■ SUPPLIED RECORDS ■

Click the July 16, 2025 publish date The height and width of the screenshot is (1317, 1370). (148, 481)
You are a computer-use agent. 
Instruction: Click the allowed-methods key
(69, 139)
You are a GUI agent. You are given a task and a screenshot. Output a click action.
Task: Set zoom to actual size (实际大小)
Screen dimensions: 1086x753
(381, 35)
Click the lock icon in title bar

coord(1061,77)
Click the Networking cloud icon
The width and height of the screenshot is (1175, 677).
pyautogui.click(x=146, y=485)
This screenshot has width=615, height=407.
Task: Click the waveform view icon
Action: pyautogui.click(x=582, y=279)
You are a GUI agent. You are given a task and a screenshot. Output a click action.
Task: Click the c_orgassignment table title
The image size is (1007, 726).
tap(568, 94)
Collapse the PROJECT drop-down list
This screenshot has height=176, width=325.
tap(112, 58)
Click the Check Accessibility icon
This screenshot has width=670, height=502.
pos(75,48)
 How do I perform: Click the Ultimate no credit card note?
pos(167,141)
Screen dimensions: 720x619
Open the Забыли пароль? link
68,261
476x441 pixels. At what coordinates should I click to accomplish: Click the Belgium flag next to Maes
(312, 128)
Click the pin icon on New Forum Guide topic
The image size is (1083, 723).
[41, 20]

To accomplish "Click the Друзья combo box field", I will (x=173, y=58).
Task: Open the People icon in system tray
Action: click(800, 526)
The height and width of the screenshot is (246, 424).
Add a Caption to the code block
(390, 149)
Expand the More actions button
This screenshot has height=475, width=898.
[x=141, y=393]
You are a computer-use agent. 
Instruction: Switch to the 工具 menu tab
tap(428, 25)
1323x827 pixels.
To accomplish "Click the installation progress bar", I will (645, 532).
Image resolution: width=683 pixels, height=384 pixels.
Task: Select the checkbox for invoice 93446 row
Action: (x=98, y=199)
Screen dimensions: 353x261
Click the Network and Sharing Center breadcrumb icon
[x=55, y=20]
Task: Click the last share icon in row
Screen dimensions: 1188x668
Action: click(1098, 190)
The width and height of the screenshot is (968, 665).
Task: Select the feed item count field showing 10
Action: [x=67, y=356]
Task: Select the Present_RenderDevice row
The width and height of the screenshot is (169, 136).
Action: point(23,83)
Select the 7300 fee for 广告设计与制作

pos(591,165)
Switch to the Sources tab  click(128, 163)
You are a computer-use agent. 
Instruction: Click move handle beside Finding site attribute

■ WHAT THE EXERCISE ASKS ■
In the material above, find the line with "Add a Caption to the code block"; then retype it and every line after it through the last, exactly as written.

■ WRITTEN ANSWER ■
Add a Caption to the code block
(390, 149)
Expand the More actions button
This screenshot has height=475, width=898.
[x=141, y=393]
You are a computer-use agent. 
Instruction: Switch to the 工具 menu tab
tap(428, 25)
1323x827 pixels.
To accomplish "Click the installation progress bar", I will (645, 532).
Image resolution: width=683 pixels, height=384 pixels.
Task: Select the checkbox for invoice 93446 row
Action: (x=98, y=199)
Screen dimensions: 353x261
Click the Network and Sharing Center breadcrumb icon
[x=55, y=20]
Task: Click the last share icon in row
Screen dimensions: 1188x668
Action: click(1098, 190)
The width and height of the screenshot is (968, 665).
Task: Select the feed item count field showing 10
Action: [x=67, y=356]
Task: Select the Present_RenderDevice row
The width and height of the screenshot is (169, 136).
Action: point(23,83)
Select the 7300 fee for 广告设计与制作

pos(591,165)
Switch to the Sources tab  click(128, 163)
You are a computer-use agent. 
Instruction: Click move handle beside Finding site attribute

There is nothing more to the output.